A Trip To Lexaughtor Chapter 2
 
Wow, this long with no responses? That's kind of lame, all you Lit forum-goers. =(

Speaking only for myself:

The problem I had with your story is the same I had with your first installment: I still don't care about your characters. Right now they're just strangers to me. I can't find them interesting because I don't know who they are.

Let's say I come up to you today--you, Eros_1337--and tell you, "I got laid today." What does this mean to you? Probably, nothing, considering you've never met me in person before and you don't know why I'm bothering you. You say, "I'm glad for you," because that's the polite thing to say, and maybe you're even pleased in a global, strictly-business sense... But it doesn't matter to you; you won't remember this as anything meaningful. And well you shouldn't. Who is this CWatson guy and why is he bugging me? (And why does he have a naked chick as his AV image?) He was lucky I didn't flip him off. ;)

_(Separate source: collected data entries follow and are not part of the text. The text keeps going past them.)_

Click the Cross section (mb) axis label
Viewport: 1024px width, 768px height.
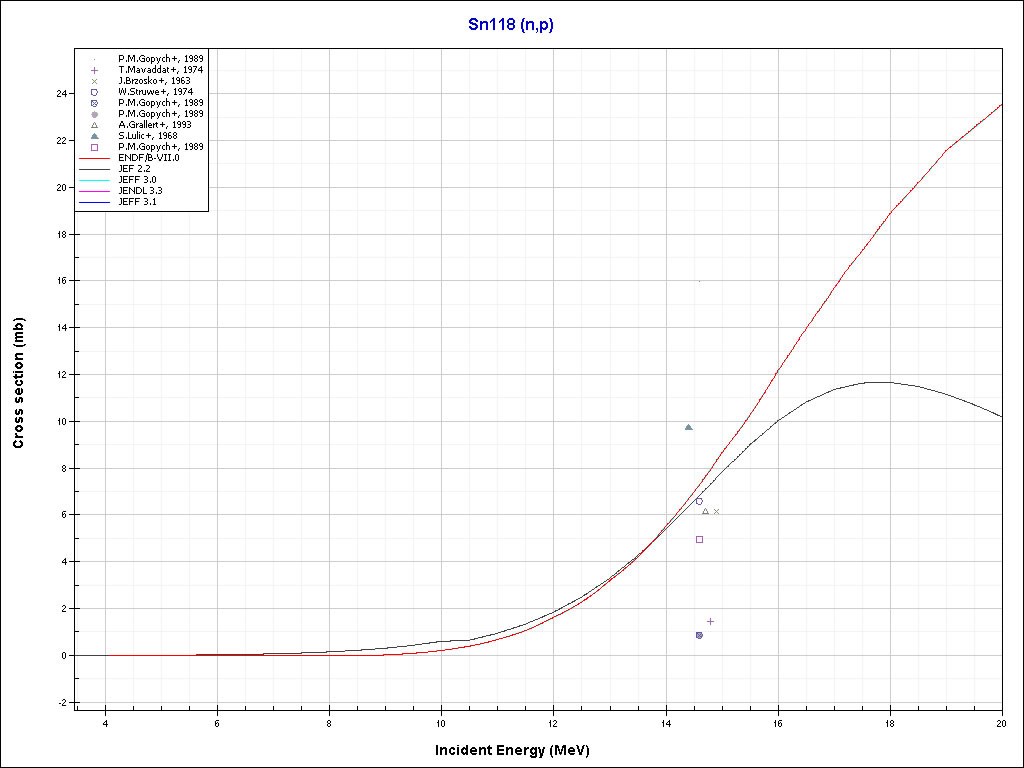[19, 384]
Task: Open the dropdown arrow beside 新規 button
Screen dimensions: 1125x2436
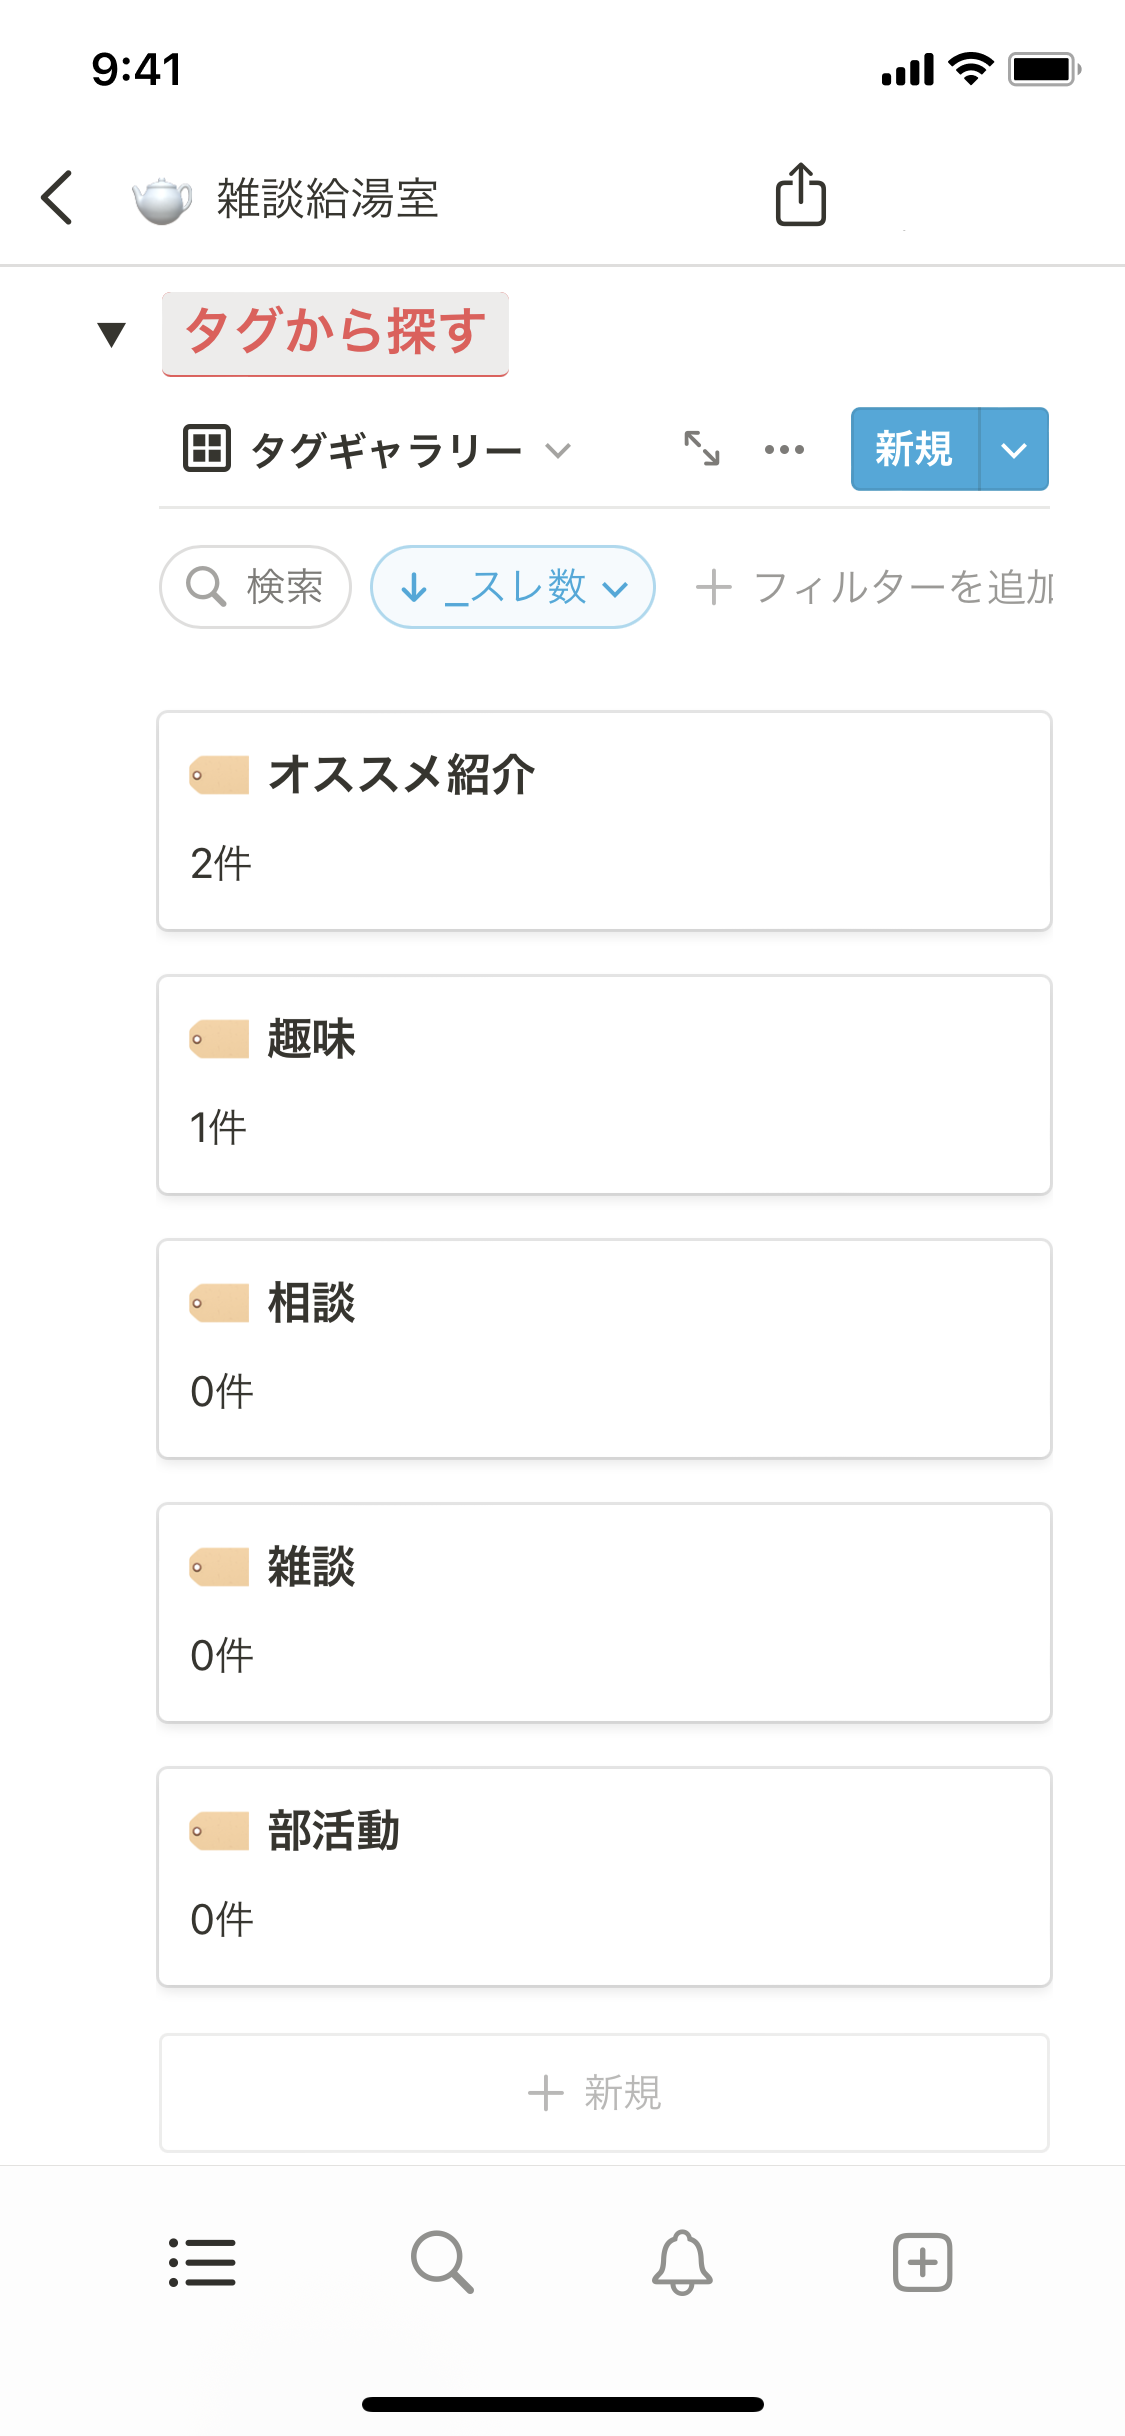Action: (1014, 450)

But I come up to you and say, "I got laid today," and I'm not a stranger. We've been talking for months. You've heard me talk about my girlfriend (let's call her "Caitlyn" for the moment) and how much I love her. You've seen us together and (hopefully) thought we're good for each other. (If you didn't think so, thanks for at least keeping your mouth shut about it. :D) You know that I love her and have been brainstorming ideas for how to propose to her. You know that she is deeply Christian and doesn't believe in sex before marriage, and that I wasn't sure she'd ever change her mind. For her, it's almost as serious as marriage, because to turn her back on her values is to forever alter the way she lives her life. And, finally, you know that both she and I are (were) virgins. Suddenly, those four words have a whole galaxy of meaning and memory behind them. They indicate long patience and compromise; they indicate a new way of life for "Caitlyn"; and you can probably imagine some of the fumbling that went on--not to mention the wide-eyed glances, the way she and I felt as we saw things about each other for the first time, the things we must have whispered afterwards, the way we must have clung to each other. Suddenly it means something. Because of the subtext, four words contain a ten-page essay's worth of meaning. And when you say, "I'm glad for you," you probably mean it. :) (And of course, this conversation could only have happened about a year ago, because "Caitlyn" and I have been broken up since late November.)

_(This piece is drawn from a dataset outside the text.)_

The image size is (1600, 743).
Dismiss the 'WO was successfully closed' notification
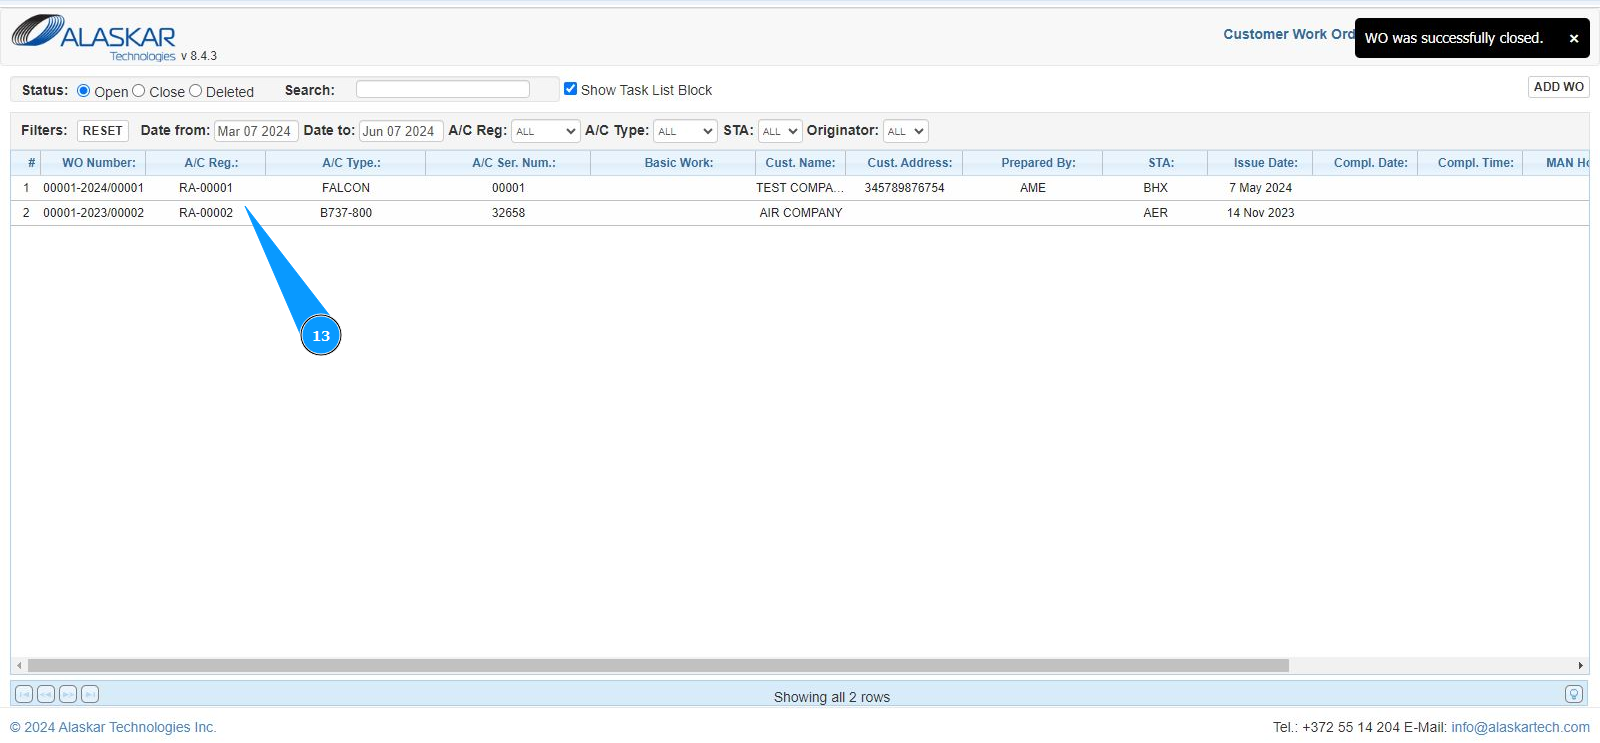pyautogui.click(x=1573, y=39)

The moral of the story? Sex means nothing if it happens to a stranger.

Who is Joss? Who are Hank and Eric? What kind of people are they when they aren't having hedonistic frolics on an alien planet? What kind of lives did this vacation buy them an escape from? What are their sexual histories? Why did Joss have so much trouble losing his virginity, and how does he intend to conquer that problem? How, in short, are these characters going to change?

You write excellent sex. I wish I wrote it half as well as you do. (And you can check my stories if you want, but I advise you not to; I write lame sex. :rolleyes:) But in the end, unless the sex happens to someone The Reader cares about--someone The Reader cares about; the author's feelings are irrelevant--we aren't going to remember your tale at all. Not even tentacles are that interesting. ;)
 
Eros_1337

I had this plan to make a masterful critique, but I think CW has said it all more eloquently than I could.

You write well, you write sex very well but story, plot, conflict, call it what you will, is missing.

In reading a story, we have to cheer someone and boo the black hats. we have to want a couple to get together, otherwise it's just biological. I think you need to develop the characters so we understand where they're coming from and try to get more emotion into the coupling.

I think there is a bit of tension missing in your narrative. If you can add this to your writing it would be great.